Australian Systematic Botany 29(1) i-ii https://doi.org/10.1071/SBv29n1_ED
Published: 30 June 2016

Data archiving

The adoption of data archiving policies by a broad range of research journals will not be news to most readers of Australian Systematic Botany. Significantly, in 2010 a group of leading journals in ecology and evolutionary biology introduced the Joint Data Archiving Policy (JDAP) (see http://datadryad.org/pages/jdap) and in a series of editorials explained the benefits they expect will flow from it (Moore et al. 2010; Rieseberg et al. 2010; Rausher et al. 2010; Whitlock et al. 2010). The JDAP and similar policies have been, and continue to be, adopted by an increasing number of research journals. In keeping with best practice in scientific publishing, the editors of Australian Systematic Botany have elected to adopt the JDAP, and are updating the author guidelines to include the following policy statement:

Australian Systematic Botany requires, as a condition for publication, that data supporting the results in the paper are archived in an appropriate public archive. Nucleotide and amino acid sequences must be deposited in GenBank (see http://www.ncbi.nlm.nih.gov/genbank/) or partnered database. Other types of data (e.g. sequence alignments and other phylogenetic matrices) should be submitted to a public archive, or provided as supplementary material for publication online. Data are important products of the scientific enterprise, and they should be preserved and usable for decades in the future. Authors may elect to have the data publicly available at the time of publication, or, if the technology of the archive allows, may opt to embargo access to the data for a period up to 1 year after publication. Exceptions may be granted at the discretion of the editor, especially for sensitive information such as the location of endangered species.
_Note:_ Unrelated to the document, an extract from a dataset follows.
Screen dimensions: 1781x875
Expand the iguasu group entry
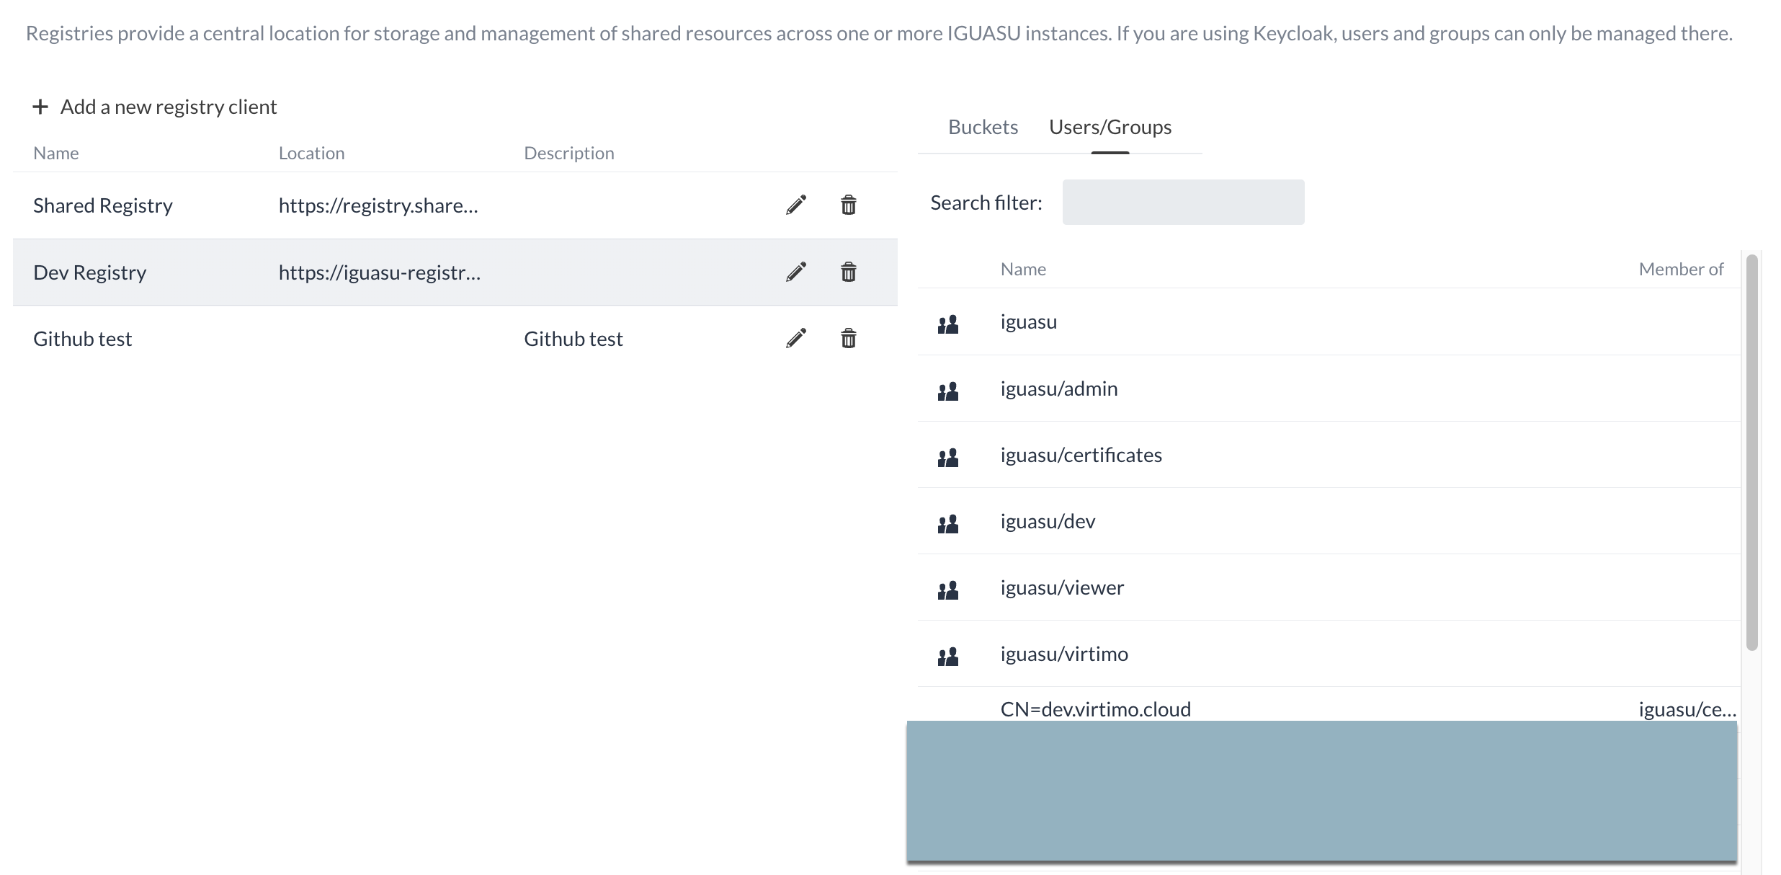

Australian Systematic Botany recommends that authors finalise data archiving prior to submission of their manuscript, and that accession numbers and confidential reviewer links are made available during the peer-review process. Authors should take care to provide accurate and informative annotations and metadata. Once the manuscript is accepted for publication and bibliographic details are available, these details should be added to archived data records in order to enable correct citation of the data’s source.

As some might question the value of data archiving, it is worth reflecting on the benefits it provides. These can be summarised as: (1) preservation, (2) verification, (3) extension, (4) re-use and (5) recognition. If, as systematic botanists, we think of data in the way that we think of herbarium specimens the value of data archiving is obvious.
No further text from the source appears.